When Sam and Charlie arrive in Dubai, Sam acts as chaperone during a night out, only to discover Charlie’s adventures seem less seedy than Weaver had conveyed . . . until their last night in town, that is, when Charlie drags Sam to the York Club, a bar and brothel. At the club, Charlie disappears with a prostitute into the building’s bowels, only to turn up murdered in one of the club’s offices within the hour.

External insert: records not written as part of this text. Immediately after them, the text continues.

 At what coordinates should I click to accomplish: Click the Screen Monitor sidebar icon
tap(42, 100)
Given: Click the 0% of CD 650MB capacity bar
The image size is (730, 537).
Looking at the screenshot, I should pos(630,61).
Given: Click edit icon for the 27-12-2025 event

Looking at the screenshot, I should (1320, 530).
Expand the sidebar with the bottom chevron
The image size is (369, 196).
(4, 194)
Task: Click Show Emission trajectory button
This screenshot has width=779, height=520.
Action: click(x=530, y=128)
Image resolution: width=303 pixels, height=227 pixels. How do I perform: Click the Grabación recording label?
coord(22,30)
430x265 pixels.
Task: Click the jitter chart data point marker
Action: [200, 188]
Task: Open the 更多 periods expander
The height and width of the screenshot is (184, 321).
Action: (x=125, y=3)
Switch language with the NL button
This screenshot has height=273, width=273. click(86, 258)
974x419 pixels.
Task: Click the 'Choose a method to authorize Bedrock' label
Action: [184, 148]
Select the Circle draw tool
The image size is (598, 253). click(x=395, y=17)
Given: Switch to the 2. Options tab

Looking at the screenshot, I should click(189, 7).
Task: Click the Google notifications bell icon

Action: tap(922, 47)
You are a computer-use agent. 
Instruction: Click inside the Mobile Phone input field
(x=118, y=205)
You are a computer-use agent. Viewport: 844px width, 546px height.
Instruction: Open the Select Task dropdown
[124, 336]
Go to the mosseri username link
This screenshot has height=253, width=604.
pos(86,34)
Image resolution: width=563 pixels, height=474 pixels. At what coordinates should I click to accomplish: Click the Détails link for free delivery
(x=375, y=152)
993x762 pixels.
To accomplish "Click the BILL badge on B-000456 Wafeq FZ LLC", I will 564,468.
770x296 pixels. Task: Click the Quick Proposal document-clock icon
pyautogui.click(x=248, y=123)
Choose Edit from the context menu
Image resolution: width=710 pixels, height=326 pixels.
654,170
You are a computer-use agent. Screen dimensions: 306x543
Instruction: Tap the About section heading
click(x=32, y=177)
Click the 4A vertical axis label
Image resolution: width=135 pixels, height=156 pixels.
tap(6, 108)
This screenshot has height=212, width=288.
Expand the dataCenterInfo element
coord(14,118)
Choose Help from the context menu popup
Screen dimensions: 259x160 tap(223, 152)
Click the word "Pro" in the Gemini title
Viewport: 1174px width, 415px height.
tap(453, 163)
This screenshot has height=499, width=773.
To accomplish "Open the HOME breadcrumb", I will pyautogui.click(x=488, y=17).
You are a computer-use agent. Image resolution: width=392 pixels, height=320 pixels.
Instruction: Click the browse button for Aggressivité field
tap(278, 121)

When Sam falls under suspicion, detective Anwar Sharaf comes to his aid. Sharaf is assigned to investigate fellow officers purported to be working with Russian mobsters, including the one investigating Charlie’s murder, Lt. Hamad Assad. When Sharaf sees Sam is innocent and suspects Assad is connected to the crime, he follows Sam into a rabbit hole of murder, mobsters and madams of ill repute.

After the first body drops, Fesperman delivers standard thriller fare: crooked cops, double-crosses, chases, evasions and narrow escapes. However, he enhances and elevates the story with his exotic setting; clearly Fesperman’s travels in the Persian Gulf—he was a reporter during the first Gulf War—have played a huge role in shaping this novel. Dubai, seen through Sam’s eyes, is as alien as a sci-fi spaceport: a city set in an exotic desert landscape, where tourists visit its bustling malls and bundle up to ski on artificial snow. Layover in Dubai primarily succeeds because of its setting, an alien culture expertly presented; but Sam, an average Joe rather than spy or detective, whose only resources are his wits and Sharaf’s considerable help, also adds to its charm. This is a fast-paced thriller that’s perfect for adrenaline junkies looking for a satisfying read to keep them on their toes.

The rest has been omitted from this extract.